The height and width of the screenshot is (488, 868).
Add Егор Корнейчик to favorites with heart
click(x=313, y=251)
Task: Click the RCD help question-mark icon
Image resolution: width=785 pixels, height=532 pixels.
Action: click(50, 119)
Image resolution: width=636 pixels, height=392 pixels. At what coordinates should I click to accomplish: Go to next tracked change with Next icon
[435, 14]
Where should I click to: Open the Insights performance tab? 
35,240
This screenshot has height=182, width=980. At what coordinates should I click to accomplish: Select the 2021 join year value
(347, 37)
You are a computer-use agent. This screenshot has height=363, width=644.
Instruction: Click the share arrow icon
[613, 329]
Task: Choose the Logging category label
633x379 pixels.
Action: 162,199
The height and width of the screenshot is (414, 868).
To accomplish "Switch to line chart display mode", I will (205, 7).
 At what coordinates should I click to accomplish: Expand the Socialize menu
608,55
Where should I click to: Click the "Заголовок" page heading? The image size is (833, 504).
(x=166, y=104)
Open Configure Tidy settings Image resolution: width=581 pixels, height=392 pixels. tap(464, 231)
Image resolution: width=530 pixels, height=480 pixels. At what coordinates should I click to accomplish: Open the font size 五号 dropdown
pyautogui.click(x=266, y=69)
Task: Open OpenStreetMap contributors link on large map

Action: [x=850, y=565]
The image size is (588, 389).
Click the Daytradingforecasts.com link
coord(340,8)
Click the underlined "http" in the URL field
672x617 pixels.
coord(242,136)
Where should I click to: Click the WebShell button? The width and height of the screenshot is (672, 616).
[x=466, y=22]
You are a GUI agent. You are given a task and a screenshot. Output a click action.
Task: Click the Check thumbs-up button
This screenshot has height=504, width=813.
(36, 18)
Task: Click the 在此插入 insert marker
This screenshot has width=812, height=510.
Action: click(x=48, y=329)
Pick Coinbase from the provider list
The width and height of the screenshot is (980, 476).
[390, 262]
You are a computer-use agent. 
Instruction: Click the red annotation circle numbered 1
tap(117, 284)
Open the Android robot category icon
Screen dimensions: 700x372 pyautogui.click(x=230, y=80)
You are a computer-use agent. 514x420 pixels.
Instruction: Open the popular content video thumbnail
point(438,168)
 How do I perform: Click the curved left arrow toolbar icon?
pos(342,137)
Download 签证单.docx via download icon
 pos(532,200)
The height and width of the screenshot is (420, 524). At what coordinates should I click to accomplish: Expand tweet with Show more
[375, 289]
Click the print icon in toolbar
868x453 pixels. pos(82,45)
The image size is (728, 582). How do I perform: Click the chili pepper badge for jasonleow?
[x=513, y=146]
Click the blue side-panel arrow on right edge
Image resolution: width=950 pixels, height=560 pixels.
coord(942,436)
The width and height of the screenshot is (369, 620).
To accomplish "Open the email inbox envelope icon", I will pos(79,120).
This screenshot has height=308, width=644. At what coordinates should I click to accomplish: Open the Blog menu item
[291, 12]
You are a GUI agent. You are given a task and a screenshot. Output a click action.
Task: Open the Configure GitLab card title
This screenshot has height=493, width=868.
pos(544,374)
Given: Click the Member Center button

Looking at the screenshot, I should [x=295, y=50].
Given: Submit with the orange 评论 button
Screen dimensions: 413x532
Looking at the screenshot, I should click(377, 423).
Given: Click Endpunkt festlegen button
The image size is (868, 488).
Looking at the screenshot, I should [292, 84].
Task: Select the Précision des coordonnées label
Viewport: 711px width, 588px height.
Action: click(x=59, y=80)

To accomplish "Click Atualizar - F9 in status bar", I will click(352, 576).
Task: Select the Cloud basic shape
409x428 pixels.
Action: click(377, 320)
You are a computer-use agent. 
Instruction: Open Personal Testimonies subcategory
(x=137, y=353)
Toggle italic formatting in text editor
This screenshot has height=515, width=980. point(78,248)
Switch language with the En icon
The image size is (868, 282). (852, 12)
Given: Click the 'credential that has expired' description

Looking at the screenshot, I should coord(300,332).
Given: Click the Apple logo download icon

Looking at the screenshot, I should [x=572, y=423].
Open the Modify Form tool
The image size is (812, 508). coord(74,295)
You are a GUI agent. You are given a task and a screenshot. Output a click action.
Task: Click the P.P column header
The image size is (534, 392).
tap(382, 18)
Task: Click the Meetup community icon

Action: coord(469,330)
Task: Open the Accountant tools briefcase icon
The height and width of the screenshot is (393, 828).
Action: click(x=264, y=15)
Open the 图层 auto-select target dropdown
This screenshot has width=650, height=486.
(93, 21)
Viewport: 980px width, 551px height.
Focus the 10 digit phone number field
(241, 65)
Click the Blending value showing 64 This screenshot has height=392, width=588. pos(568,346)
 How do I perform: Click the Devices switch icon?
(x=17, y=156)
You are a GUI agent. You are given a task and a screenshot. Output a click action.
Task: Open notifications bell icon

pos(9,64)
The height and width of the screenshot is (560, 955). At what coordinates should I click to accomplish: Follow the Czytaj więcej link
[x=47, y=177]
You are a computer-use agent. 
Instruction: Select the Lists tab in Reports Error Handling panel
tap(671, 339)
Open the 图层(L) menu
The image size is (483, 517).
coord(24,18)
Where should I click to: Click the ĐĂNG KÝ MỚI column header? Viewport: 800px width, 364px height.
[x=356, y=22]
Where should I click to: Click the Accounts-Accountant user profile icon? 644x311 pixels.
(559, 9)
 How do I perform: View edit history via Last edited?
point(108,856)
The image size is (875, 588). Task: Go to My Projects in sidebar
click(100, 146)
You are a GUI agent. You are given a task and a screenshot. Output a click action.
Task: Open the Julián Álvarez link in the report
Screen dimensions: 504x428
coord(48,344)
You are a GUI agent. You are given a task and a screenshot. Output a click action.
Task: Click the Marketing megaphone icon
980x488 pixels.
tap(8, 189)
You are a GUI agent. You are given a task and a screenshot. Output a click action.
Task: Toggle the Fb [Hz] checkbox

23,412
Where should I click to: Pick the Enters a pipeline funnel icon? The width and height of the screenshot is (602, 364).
-------------------------
◆ **What you need to do**:
Extract all lines from the material above that include the word "label".

◆ **Problem solution**:
Task: Choose the Logging category label
Task: Select the Précision des coordonnées label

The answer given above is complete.